Exercise requirements = Search the records for the string "target" and report how many lines contain it, with nothing else.

The input =

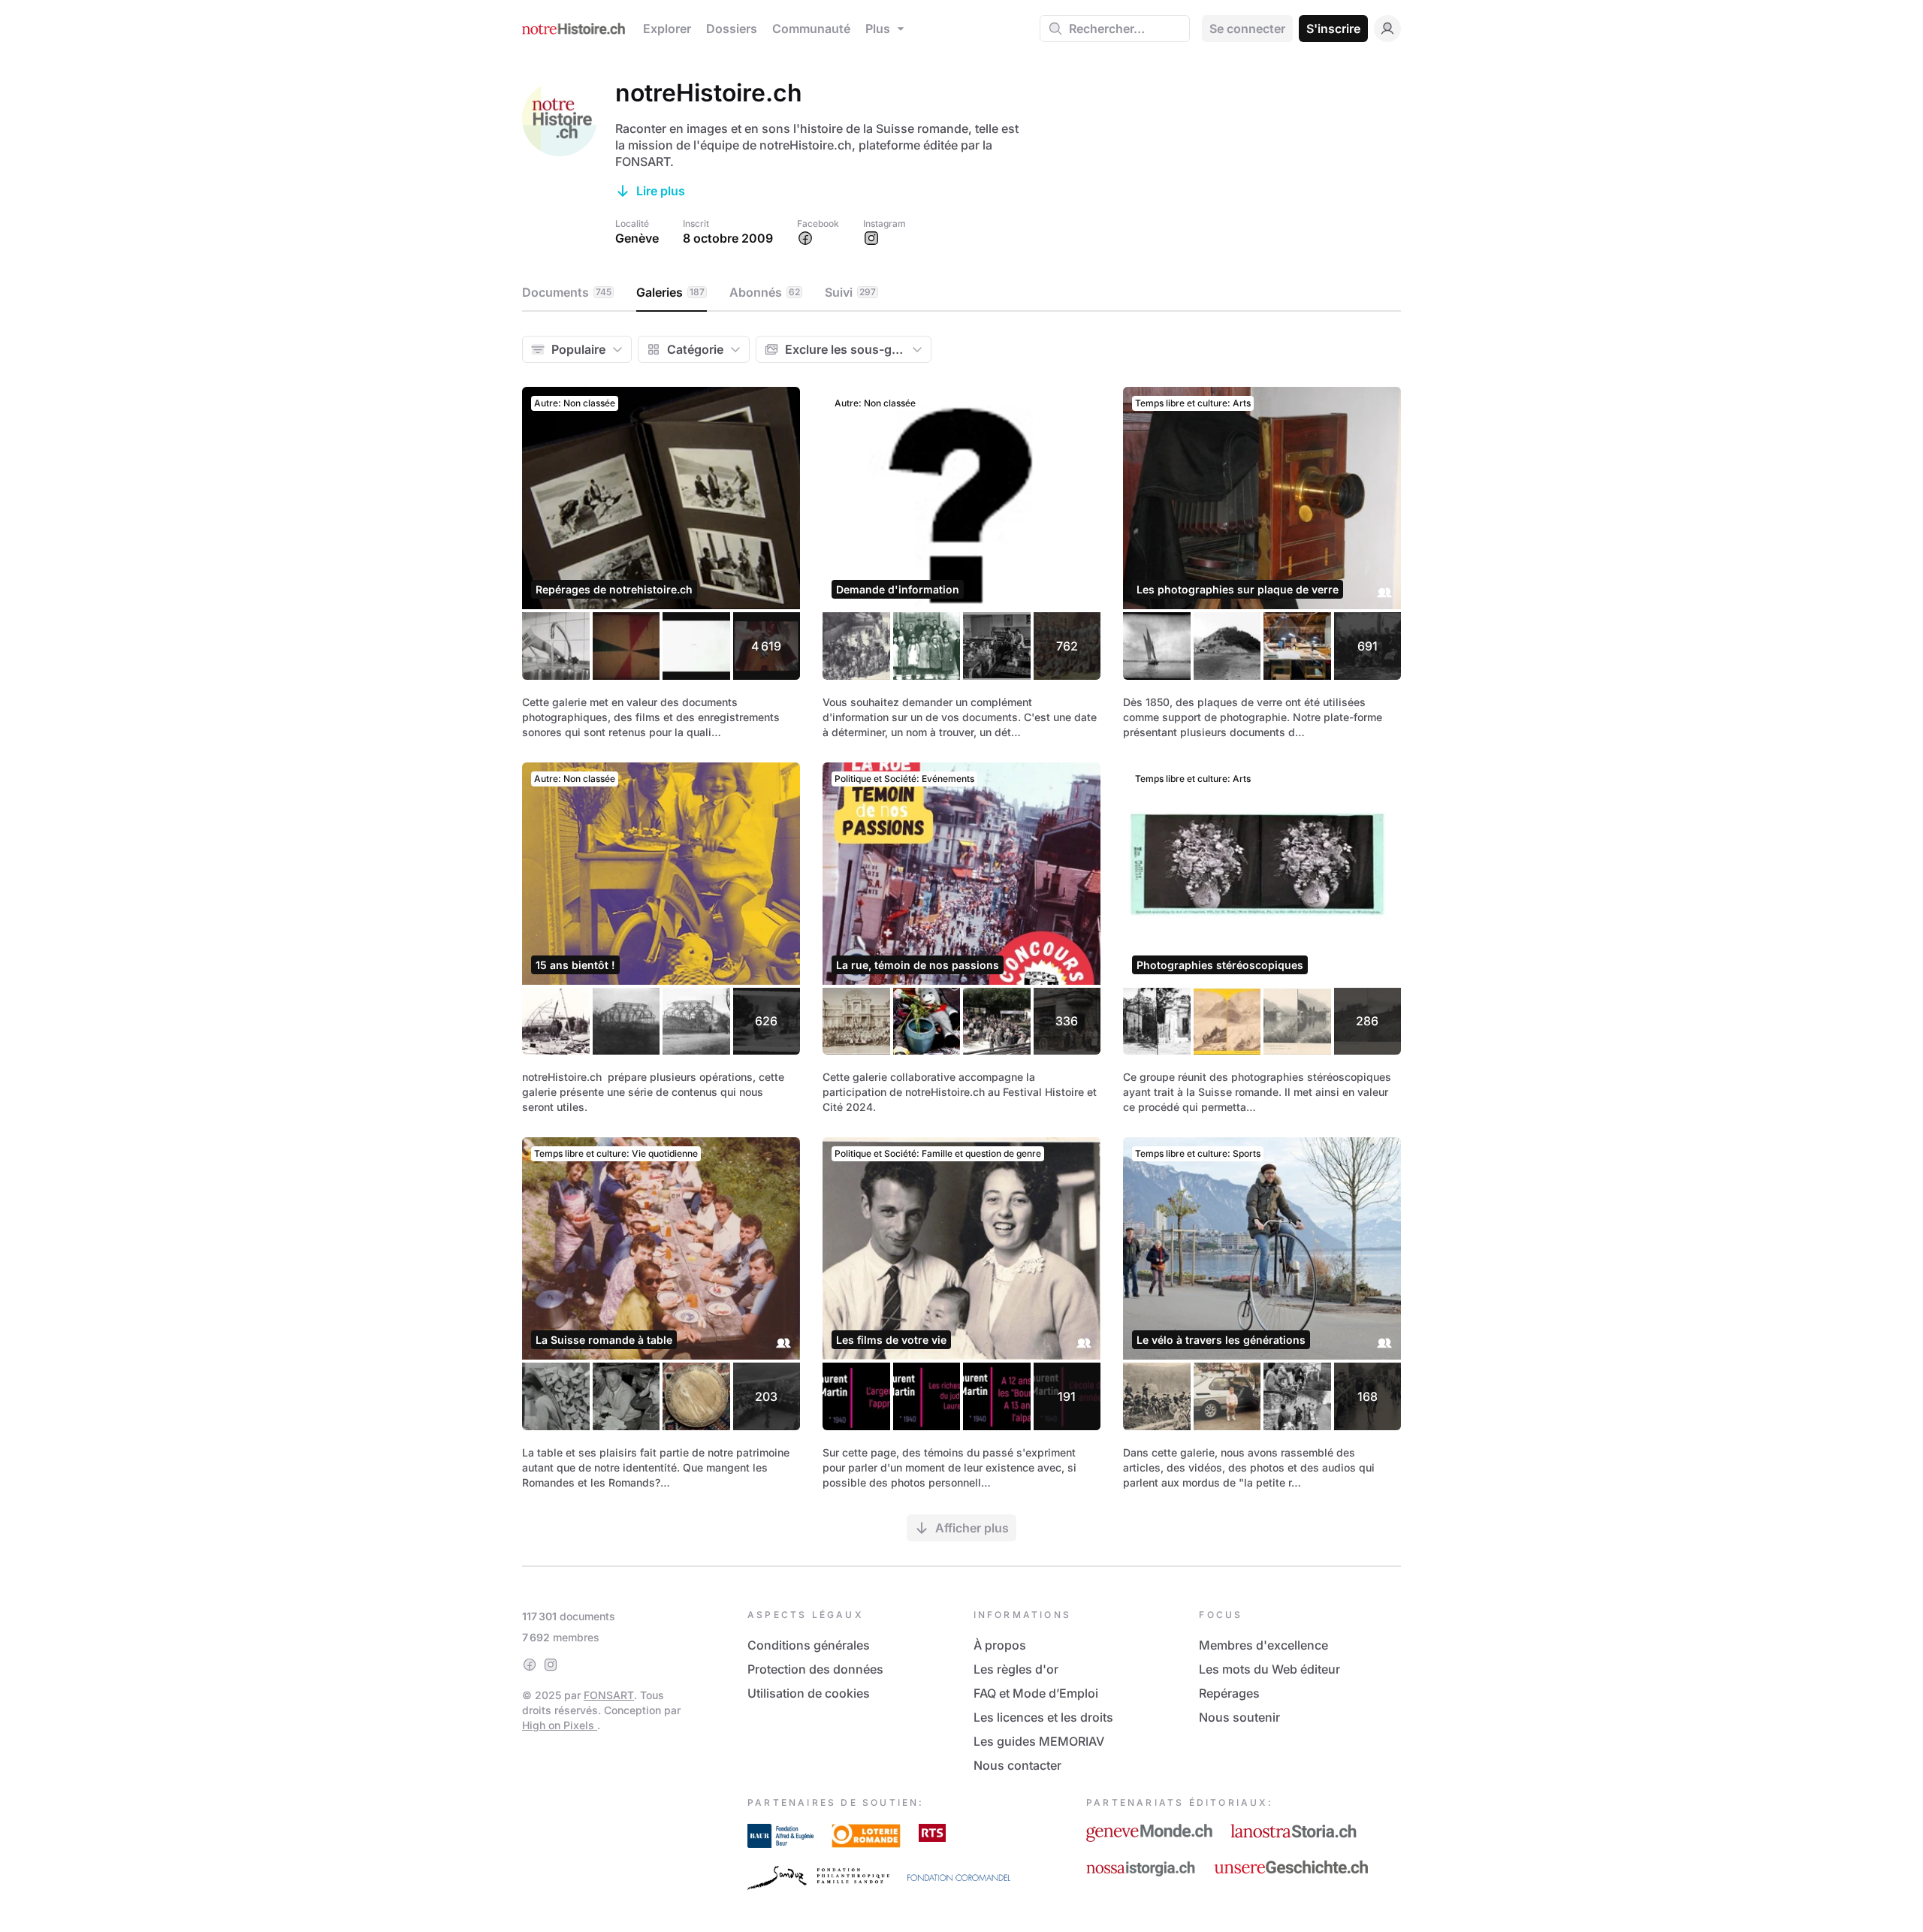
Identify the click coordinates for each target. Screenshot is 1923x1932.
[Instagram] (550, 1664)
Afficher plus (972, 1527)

...

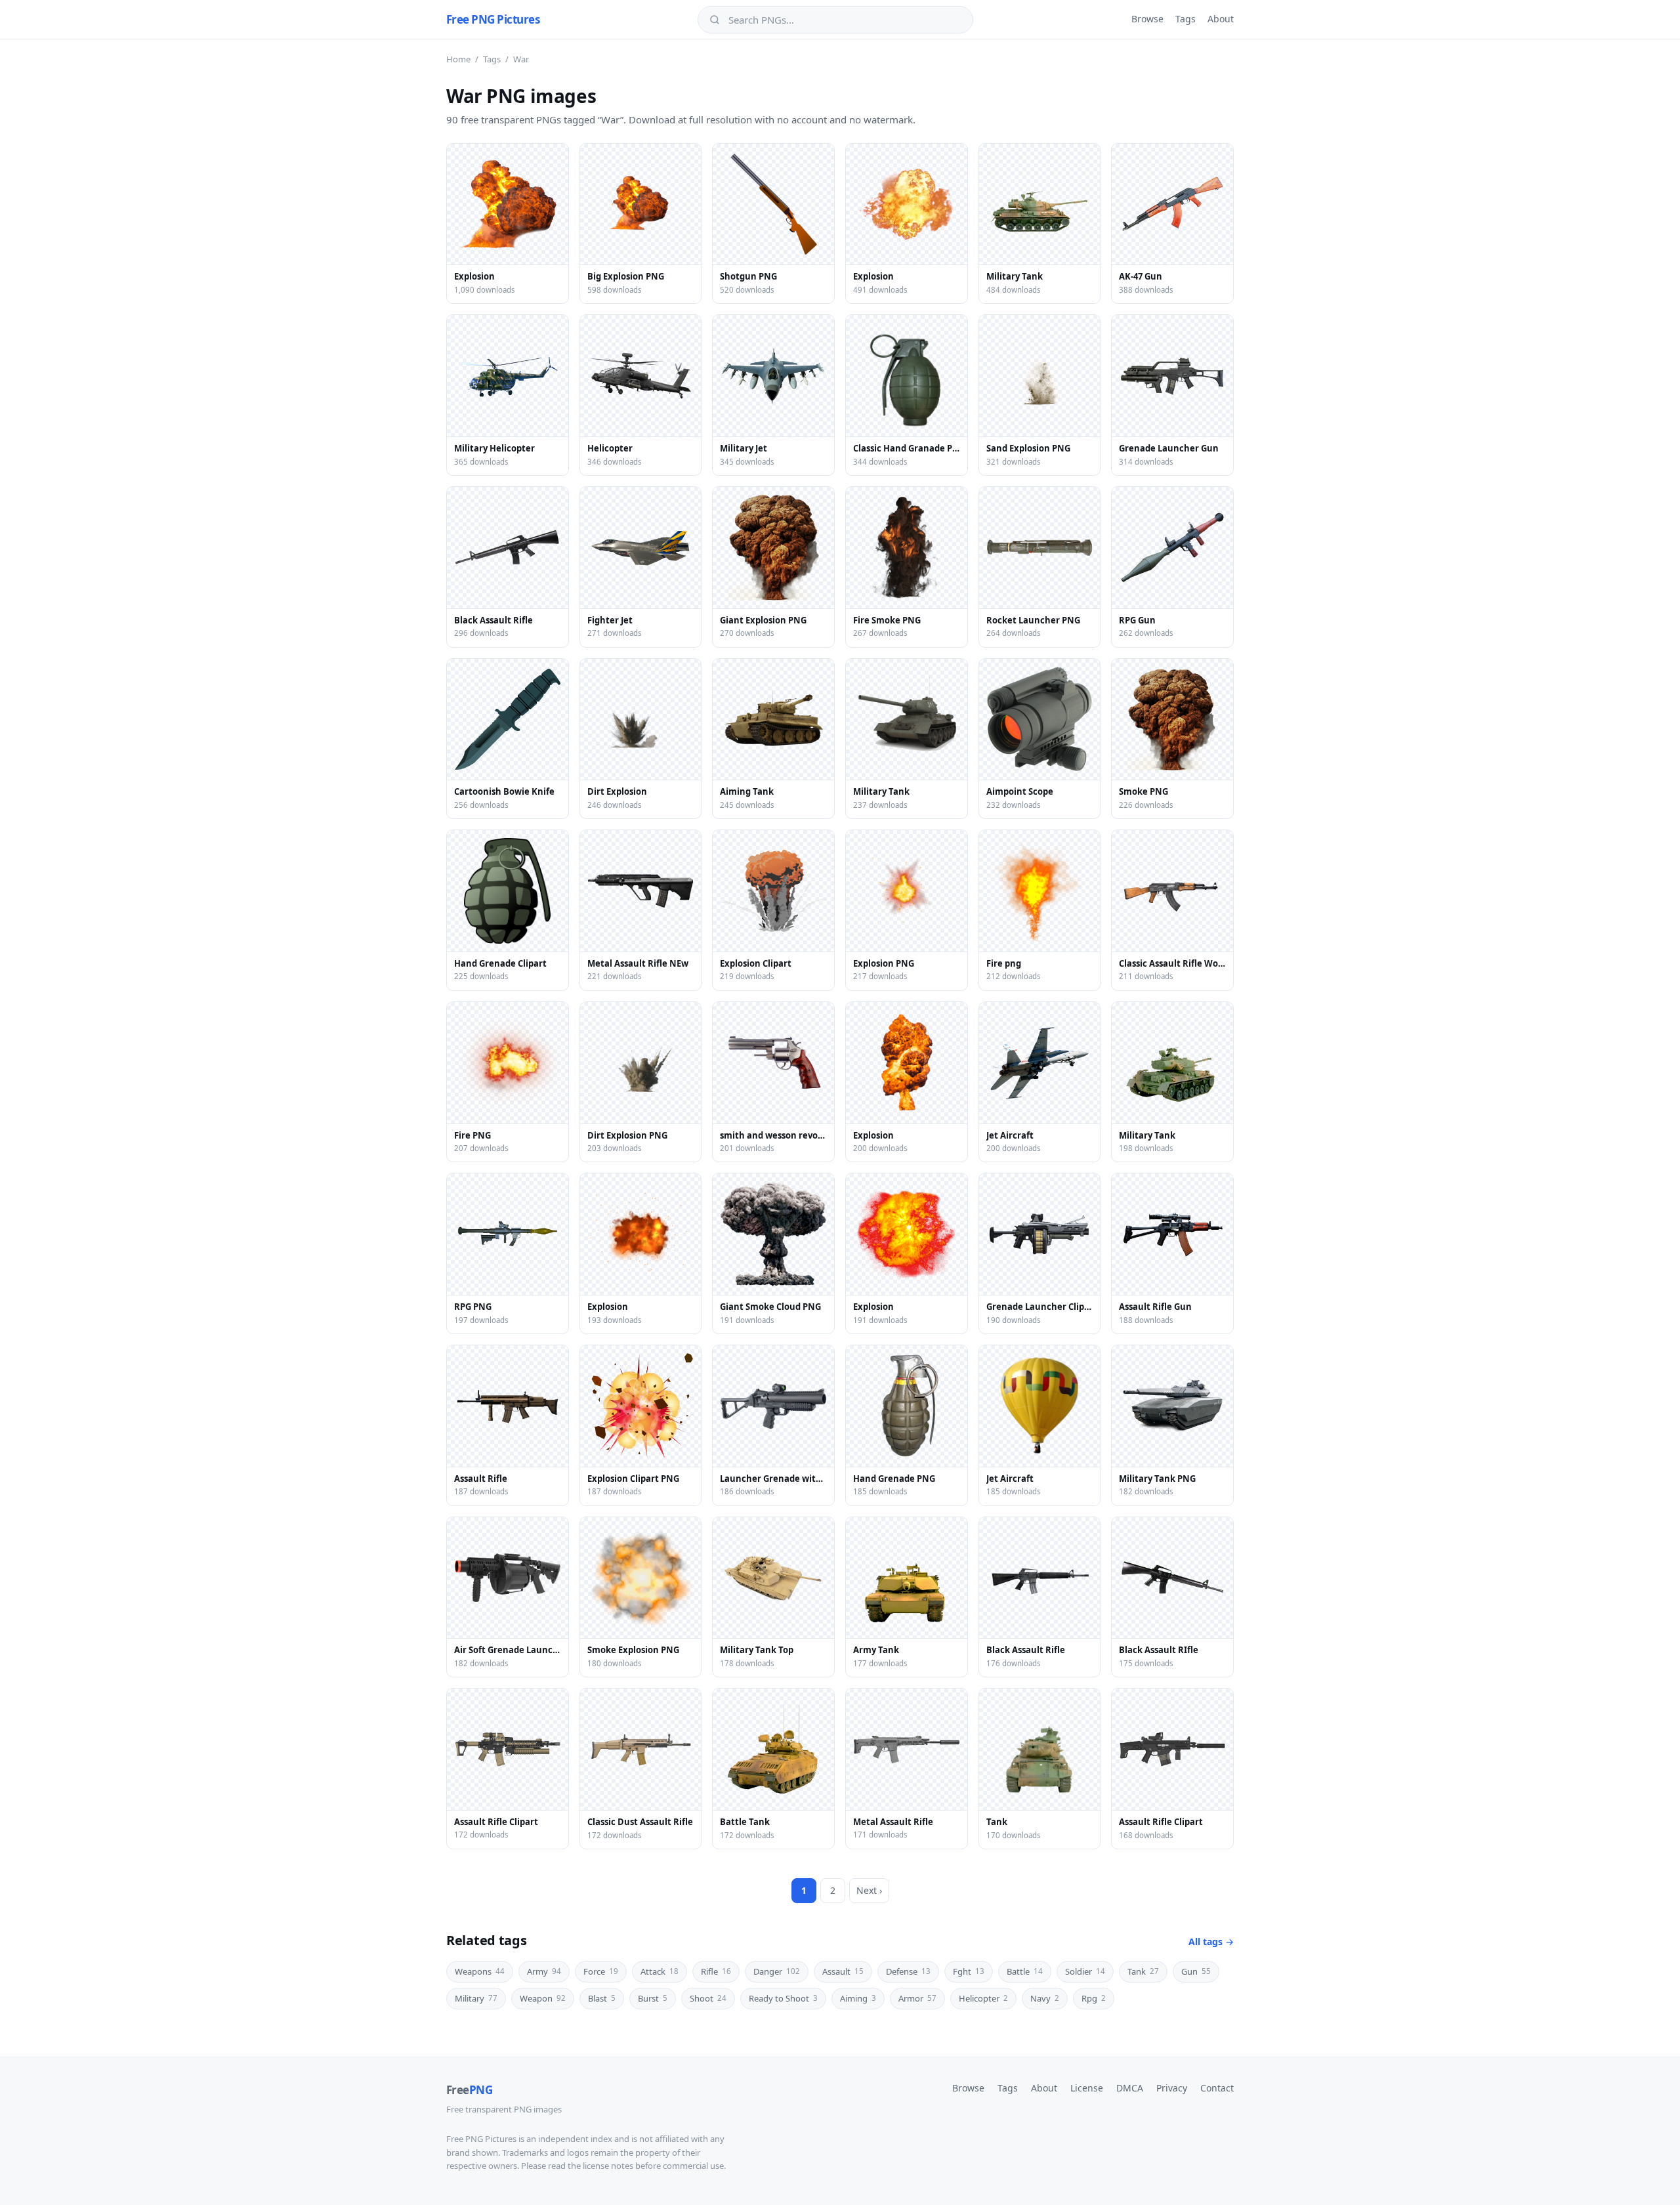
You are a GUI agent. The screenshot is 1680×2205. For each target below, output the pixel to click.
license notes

Problem solution = 2